The present disclosure relates to a semiconductor device and a method of manufacturing the same, and relates to a semiconductor device with a temperature detection diode capable of realizing cost reduction, and a method of manufacturing the same.

For a semiconductor device such as a power device comprising MOSFET (Metal Oxide Semiconductor Field Effect Transistor) used as a switching device, it is required to mount a temperature detection diode for detecting the temperature of MOSFET. The temperature detection diode can monitor the temperature of MOSFET based on the detection result of the temperature detection diode. In particular, in recent years, there has been a demand for forming a temperature detection diode in the vicinity of a planar MOSFET using SiC (silicon carbide).

A related art is disclosed in, for example, Patent Document 1. In patent Document 1, a semiconductor device comprising trench type MOSFET of SiC with a temperature detection diode for detecting the temperature of MOSFET and its manufacturing method are disclosed.

As described above, in recent years, there has been a demand for mounting a planar MOSFET using an SiC and a temperature detection diode that detects the temperature of MOSFET. However, there is a problem that the cost increases due to an increase in the mask processing at the time of manufacturing the semiconductor device. Other problems and novel features will be apparent from the description of the present specification and the accompanying drawings.

A method of manufacturing a semiconductor device according to the present disclosure includes forming a p-type polysilicon layer on an SiC substrate on which an impurity layer is formed; stacking a WSi layer and a TEOS layer on the polysilicon layer; patterning the stacked WSi layer and TEOS layer so as to leave at least a first stacked region corresponding to a gate of MOSFET and a second stacked region corresponding to an anode of a temperature detection diode; performing a first mask process so that, on a surface the p-type polysilicon layer, a first region corresponding to a cathode of the temperature detection diode is exposed; implanting n-type ions into the first region; performing a second mask process so that, on the surface of the p-type polysilicon layer, a formation region of the temperature detection diode is masked; performing etching on an exposed region of the p-type polysilicon layer; forming an interlayer insulating layer over the SiC substrate; and forming a contact hole in each of a region corresponding to a source of the MOSFET, a region corresponding to the gate of the MOSFET, a region corresponding to the anode of the temperature detection diode and a region corresponding to the cathode of the temperature detection diode.

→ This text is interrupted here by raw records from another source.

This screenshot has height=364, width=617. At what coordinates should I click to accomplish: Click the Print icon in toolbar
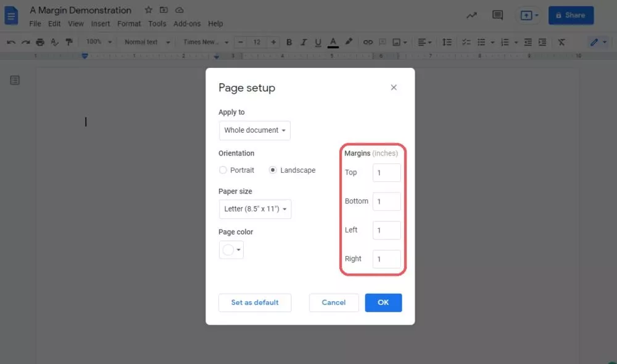(x=40, y=42)
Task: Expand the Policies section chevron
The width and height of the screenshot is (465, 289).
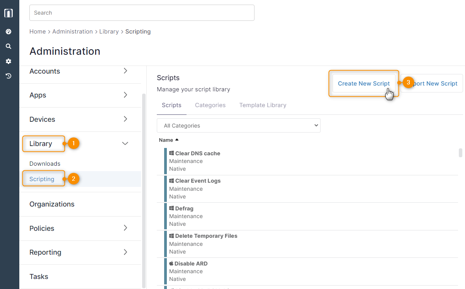Action: click(125, 228)
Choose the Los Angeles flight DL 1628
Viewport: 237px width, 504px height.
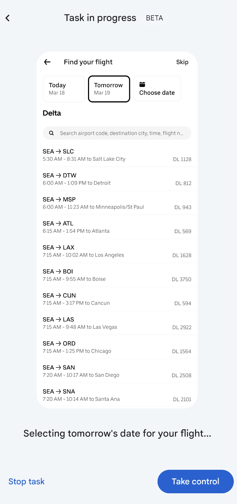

A semiconductor device according to the present disclosure includes an SiC substrate on which an impurity layer is formed; a first stacked portion comprising a p-type first polysilicon layer and a first WSi layer which are stacked on the SiC substrate, the first stacked portion being used for a gate of MOSFET; a second stacked portion comprising a p-type second polysilicon layer and a second WSi layer which are stacked on the SiC substrate, the second stacked portion being used for an anode of a temperature detection diode; contact layer provided on the SiC substrate and corresponding to the first stacked portion, the contact layer being used for a source of the MOSFET; an n-type diffusion region formed in the second polysilicon layer, the n-type diffusion region being used for a cathode of the temperature detection diode.

The present disclosure can provide a semiconductor device with a temperature detection diode capable of realizing cost reduction, and a method of manufacturing the same.

Hereinafter, embodiments will be described with reference to the drawings. It should be noted that, since the drawings are simplified, the technical scope of the embodiments should not be construed narrowly based on the description of the drawings. In addition, the same elements are denoted by the same reference numerals, and redundant description thereof will be omitted.

In the following embodiments, when necessary for convenience, the description will be divided into a plurality of sections or embodiments. However, unless otherwise specified, they are not related to each other, and one of them is related to a part or all of the other, an application, a detailed description, a supplementary description, and the like. In addition, in the following embodiments, when referring to the number of elements (including the number, numerical value, amount, range, and the like), the number is not limited to a specific number, and may be a specific number or more or less, unless otherwise specified or in principle clearly limited to a specific number.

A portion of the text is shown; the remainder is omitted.